And hence, I guess, my comment.
While I think that what Reich is complaining about is in fact shameful, which starts with Marjorie Taylor Greene acting like a Howler Monkey during the State of the Union Address, how the crap can anyone on the hardcore political left sincerely make this claim? The hard left in the country has spent the last 50 years totally dismantling any concept of shame in absolutely everything whatsoever.
And that's a lot of the reason why we are exactly where we are.
Do we have no shame?
Of course not. We were told that nothing is shameful.
And indeed, this tracks well into the purpose of this blog, looking at then. . .and now. And, moreover, we often fail to note this trend, i.e., descent, in literature, as we assume that everyone in the past was living in the sewer or wanted to be like us, in the sewer.
That's truly not how it was.
I'll admit that I am torn in how to present this post. When I started drafting it, I found I went into detail on where shame has exited. I hadn't intended in the first place that the thread be a catalog of things formerly shameful, and now no longer shameful. And in looking at it, I don't think that's the correct approach. Maybe I'll expand on individual items later.
But what I will note, is there are a lot of things that were once regarded as highly shameful, in the arena of personal conduct, that no longer are, and in some instances, left-wing social engineers have gone so far as to impose shame on anyone commenting on them, or not engaging in them. Shame hasn't really left in that sense, it's been transferred.
Taking what is a short arch of history, but a long one in terms of individual lives, since World War Two, and really, since the late 1960s, a massive effort has been expended on this by the left. Even as late as the early 1980s, for instance, many things that are now not shameful, were.
Sex outside of marriage, particularly for women (or girls) was shameful.1 Having a baby out of wedlock was shameful.2 Homosexuality was shameful.3 Men dressing in women's clothes or affecting a female appearance was shameful. Prostitution was shameful4 . Avarice was shame, including avarice in these areas.5
Even into the 1970s, being divorced conveyed an element of shame.6 Living with the opposite gender and not being married was shameful.
Well beyond that, having a child and not supporting the child economically, even to the point of your own well-being being impaired, was shameful.
While it was definitely changing during the 60s, putting yourself on display, i.e., being an "exhibitionist" was shameful.
Pornography, even after Playboy, and its consumption, was shameful.
All this started getting ripped down in the late 1940s, it accelerated in the 60s and 70s, and it's gone on to really stretch the balloon in our present age. The results have quite frankly been a disastrous assault on nature.

■ Dataset records
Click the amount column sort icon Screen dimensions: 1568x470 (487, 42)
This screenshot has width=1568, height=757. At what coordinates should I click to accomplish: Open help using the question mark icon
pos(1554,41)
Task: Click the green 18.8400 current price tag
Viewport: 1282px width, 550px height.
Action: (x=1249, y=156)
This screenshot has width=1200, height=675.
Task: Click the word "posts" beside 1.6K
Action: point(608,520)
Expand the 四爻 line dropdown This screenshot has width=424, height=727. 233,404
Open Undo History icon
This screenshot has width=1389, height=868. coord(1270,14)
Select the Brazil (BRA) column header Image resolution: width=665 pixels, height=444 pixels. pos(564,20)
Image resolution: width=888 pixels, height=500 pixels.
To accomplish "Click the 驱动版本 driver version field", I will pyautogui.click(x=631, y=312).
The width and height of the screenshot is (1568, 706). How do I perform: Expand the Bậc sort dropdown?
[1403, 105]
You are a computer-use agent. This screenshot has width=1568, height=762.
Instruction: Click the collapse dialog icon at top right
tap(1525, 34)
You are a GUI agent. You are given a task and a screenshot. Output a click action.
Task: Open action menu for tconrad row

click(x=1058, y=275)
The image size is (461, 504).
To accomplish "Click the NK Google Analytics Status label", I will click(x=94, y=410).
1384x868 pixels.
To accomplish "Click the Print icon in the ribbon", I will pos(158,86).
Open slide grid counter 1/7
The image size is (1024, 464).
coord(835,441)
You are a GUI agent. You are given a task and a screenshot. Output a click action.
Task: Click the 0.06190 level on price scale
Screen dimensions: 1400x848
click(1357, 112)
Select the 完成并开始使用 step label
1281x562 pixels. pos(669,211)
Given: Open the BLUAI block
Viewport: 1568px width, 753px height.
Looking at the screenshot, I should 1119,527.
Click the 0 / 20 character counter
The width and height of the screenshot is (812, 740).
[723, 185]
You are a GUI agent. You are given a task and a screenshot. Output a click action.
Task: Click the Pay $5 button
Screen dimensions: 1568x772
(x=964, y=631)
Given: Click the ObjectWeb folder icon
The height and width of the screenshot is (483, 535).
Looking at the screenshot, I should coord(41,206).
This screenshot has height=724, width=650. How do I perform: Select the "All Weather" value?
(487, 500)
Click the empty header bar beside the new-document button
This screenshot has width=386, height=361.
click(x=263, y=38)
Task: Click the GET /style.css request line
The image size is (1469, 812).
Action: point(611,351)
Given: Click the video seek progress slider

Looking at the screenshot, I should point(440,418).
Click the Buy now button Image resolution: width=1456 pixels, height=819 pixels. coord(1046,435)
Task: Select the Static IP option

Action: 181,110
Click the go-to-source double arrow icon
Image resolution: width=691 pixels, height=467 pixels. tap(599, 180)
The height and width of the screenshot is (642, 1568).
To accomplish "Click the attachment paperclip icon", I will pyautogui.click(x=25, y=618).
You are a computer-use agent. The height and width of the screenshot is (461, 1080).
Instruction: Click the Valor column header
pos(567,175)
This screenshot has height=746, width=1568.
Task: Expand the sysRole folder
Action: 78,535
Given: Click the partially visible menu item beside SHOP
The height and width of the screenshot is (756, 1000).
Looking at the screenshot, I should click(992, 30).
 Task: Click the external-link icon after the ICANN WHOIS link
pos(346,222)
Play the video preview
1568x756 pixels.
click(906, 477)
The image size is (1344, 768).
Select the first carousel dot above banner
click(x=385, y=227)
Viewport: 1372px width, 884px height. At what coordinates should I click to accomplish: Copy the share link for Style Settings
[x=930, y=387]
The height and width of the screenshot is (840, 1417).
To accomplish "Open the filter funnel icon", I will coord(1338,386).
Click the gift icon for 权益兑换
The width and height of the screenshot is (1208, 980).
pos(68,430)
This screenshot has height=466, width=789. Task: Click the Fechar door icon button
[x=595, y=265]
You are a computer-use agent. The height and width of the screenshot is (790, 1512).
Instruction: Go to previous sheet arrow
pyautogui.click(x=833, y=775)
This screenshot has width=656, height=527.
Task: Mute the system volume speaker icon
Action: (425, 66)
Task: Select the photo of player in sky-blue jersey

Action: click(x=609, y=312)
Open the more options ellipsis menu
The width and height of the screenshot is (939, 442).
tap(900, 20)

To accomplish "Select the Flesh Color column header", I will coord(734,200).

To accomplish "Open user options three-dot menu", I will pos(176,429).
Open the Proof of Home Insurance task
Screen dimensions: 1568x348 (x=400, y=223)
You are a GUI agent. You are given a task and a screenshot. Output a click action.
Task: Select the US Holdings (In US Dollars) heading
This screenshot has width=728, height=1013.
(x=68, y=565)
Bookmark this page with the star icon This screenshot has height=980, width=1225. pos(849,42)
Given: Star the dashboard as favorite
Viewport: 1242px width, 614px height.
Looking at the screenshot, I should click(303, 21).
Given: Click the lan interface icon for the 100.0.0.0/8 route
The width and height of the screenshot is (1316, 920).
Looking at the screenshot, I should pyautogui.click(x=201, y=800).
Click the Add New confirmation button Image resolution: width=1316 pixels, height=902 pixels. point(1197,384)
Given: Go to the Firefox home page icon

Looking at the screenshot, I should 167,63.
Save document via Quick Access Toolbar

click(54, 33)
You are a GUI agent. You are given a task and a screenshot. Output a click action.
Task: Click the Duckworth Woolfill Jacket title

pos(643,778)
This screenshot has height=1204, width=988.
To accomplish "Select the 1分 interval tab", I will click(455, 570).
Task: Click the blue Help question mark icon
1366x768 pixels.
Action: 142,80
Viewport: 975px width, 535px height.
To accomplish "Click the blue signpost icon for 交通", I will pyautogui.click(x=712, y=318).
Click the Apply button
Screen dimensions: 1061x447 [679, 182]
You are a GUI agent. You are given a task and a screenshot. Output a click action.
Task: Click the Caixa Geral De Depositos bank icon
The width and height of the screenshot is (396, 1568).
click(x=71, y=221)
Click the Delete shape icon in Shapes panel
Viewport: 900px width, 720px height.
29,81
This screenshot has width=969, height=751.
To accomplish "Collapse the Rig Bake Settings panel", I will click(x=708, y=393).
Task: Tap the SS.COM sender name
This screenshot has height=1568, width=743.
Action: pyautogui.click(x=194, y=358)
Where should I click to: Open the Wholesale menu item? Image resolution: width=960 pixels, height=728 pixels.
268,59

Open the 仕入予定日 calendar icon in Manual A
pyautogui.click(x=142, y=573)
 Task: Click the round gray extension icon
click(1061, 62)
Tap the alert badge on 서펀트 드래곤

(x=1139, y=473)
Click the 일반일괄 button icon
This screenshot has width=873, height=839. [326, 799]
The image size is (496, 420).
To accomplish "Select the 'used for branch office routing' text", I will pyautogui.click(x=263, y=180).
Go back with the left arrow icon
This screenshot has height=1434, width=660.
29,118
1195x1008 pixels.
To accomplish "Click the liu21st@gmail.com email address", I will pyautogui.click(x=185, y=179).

■ The exercise
Revise the passage of the text on shame starting at "While it was" and ending at "consumption, was shameful.", replacing "Pornography" with "Obscenity". The records are separate material, apart from the text on shame.

■ Task output
While it was definitely changing during the 60s, putting yourself on display, i.e., being an "exhibitionist" was shameful.
Obscenity, even after Playboy, and its consumption, was shameful.